Sadly, links cannot be provided to past LEN articles because Swanson took it down. There are no cached pages available. That's a shame, because some of the articles in LEN would still be a valuable resource for anyone researching events in Uptown over the past year. Oddly, however, the Lake Effect News store at CafePress is still up.

The death of Lake Effect News is ironic. Swanson put in many hours of devoted writing because, she said, she wanted to have "a body of work," although she already had that from her years with various local newspapers. The irony, of course, is that she has ripped her LEN body of work off of the Internet. It's a real shame - and a real loss - that nobody can dig back into LEN's archives. Many of her articles would be a good addition to any historical archive.

LEN never got close to it's stated goal of covering a large swath of Chicago. It did, however, give excellent local coverage of the 46th Ward in the Uptown neighborhood on the North Side, with an occasional article about Edgewater (48th Ward), Rogers Park (49th Ward) and West Rogers Park (50th Ward, also called West Ridge).

The Community Media Workshop had a nice article about Swanson in May, 2010.

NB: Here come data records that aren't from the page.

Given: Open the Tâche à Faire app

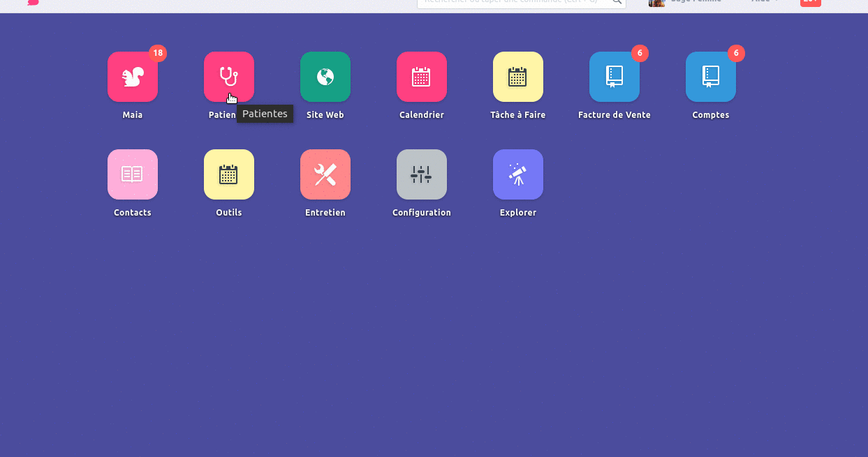Looking at the screenshot, I should [x=518, y=77].
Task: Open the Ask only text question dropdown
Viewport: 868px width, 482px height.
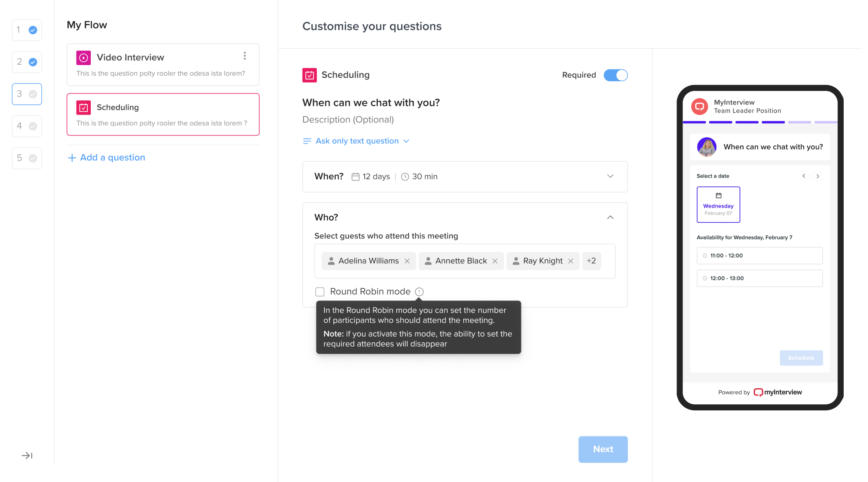Action: (x=356, y=141)
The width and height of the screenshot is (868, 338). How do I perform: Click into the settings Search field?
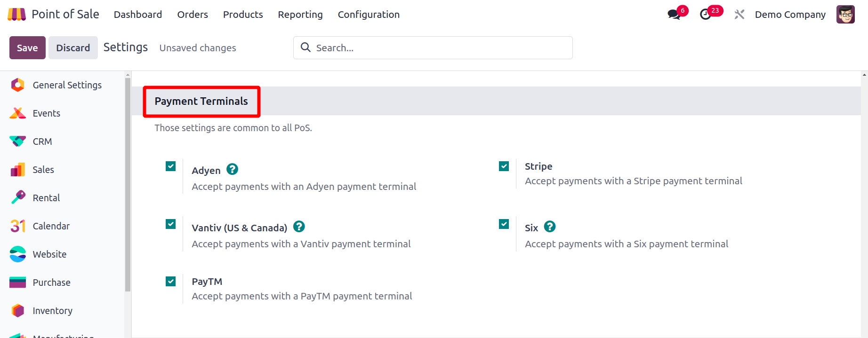pyautogui.click(x=433, y=47)
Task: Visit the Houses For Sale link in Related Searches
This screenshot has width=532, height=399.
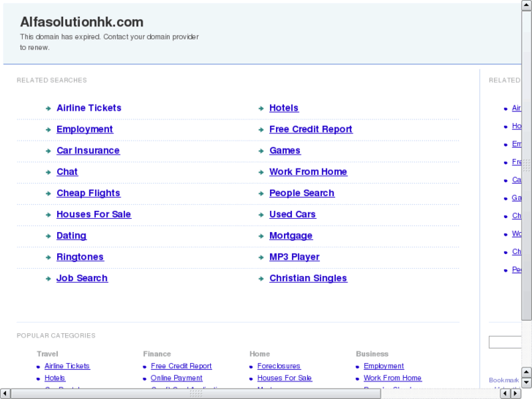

Swanson did some good reporting for LEN, and she is a talented journalist. The graph below (click to enlarge) shows that LEN got around 8,600 unique visitors in the month of August, 2010. That went down dramatically the next month, to around 5,000.

Even after Swanson was no longer updating LEN with new articles, more than 3,000 unique visitors went to the site in October. Most of those, no doubt, realized that nothing new was going on and left, never to return. Lake Effect News was a valiant effort. We are sad that it is no longer, but Oak Lawn is richer having her there.